In response to the water crisis, the Virgin Islands Department of Health (VIDOH) initiated a public health campaign, including free blood lead screenings for children under six and pregnant women. Of the 1,270 children initially screened, two tested positive for elevated blood lead levels. By late January 2024, three confirmed cases had emerged, and dozens of other children's finger-prick tests indicated the presence of lead, though not at levels consistent with lead poisoning. Fortunately, the data has not indicated a widespread lead poisoning outbreak among children. The same applies to adults, for whom no public cases of lead poisoning were reported. This may be partly due to the widespread use of cisterns and bottled water among adult residents. However, officials caution that the absence of confirmed cases does not guarantee safety, as lead exposure often causes no immediate symptoms. As such, individuals should not assume they are unaffected without proper testing.

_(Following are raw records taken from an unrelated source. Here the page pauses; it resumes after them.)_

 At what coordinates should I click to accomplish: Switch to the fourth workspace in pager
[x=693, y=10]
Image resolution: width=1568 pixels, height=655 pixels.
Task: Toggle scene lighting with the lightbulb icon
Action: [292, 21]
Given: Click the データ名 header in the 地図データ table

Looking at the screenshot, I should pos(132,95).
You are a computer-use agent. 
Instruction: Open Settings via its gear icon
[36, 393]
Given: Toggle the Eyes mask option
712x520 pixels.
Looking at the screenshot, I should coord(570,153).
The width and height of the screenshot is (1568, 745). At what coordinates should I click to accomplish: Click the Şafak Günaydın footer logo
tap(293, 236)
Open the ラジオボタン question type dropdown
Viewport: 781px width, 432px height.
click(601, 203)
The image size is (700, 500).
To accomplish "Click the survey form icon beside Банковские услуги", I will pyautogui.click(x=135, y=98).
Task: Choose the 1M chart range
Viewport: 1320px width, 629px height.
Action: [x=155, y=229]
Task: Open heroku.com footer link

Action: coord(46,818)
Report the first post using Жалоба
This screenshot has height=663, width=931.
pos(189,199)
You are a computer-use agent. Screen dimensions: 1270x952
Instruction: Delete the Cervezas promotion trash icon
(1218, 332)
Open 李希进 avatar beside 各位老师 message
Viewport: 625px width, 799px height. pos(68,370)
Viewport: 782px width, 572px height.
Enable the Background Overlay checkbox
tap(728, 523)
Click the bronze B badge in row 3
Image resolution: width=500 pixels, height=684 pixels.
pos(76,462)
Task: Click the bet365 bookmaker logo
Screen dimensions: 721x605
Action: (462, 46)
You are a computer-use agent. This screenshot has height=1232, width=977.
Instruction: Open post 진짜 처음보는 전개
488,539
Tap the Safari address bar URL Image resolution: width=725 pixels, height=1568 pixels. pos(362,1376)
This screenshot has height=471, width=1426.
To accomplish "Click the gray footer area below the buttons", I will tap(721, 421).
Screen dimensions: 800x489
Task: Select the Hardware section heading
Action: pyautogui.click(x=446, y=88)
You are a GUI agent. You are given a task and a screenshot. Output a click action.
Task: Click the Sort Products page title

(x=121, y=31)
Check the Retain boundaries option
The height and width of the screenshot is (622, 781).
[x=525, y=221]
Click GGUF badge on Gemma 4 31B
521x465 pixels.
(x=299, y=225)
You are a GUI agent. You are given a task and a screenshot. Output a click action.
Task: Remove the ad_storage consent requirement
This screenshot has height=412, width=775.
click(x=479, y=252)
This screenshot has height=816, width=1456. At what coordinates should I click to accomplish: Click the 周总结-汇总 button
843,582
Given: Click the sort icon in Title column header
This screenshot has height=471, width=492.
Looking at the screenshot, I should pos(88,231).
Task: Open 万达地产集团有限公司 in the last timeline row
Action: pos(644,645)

To strengthen surveillance, the U.S. Centers for Disease Control and Prevention (CDC) assisted VIDOH in developing a monitoring program. Free screening was expanded to the St. Thomas–St. John district in early 2024 to establish a territory-wide health baseline. As of early 2024, no large-scale health effects have been confirmed in the St. Croix population. While the number of confirmed elevated blood lead cases remains relatively small, the St. Croix water crisis of 2023–2024 has heightened public awareness of the dangers of lead exposure. The long-term health implications remain a serious concern, especially due to lead's known potential to impair cognitive development in children and contribute to chronic illnesses in adults. The crisis has prompted a sustained public health response aimed at identifying and managing any emerging lead-related health conditions and ensuring the long-term safety of the U.S. Virgin Islands' water supply.

== Timeline ==

The following is a sequence of events related to St. Croix water crisis.

===Pre-switch===
- September 2005: Water haulers complain about the brown water coming from WAPA's Seven Seas desalination plant on St. John.
- October 2015: Senator Kurt Vialet called on DPNR to fine WAPA after residents found brown contaminated water flowing through their faucets.
- August 18, 2019: An Estate Diamond resident on St. Croix reported brown and reddish contaminated water from WAPA.

===2023===
October 16 - The Virgin Islands Water & Power Authority conducted water testing which resulted in high levels of lead and copper found in several of the samples.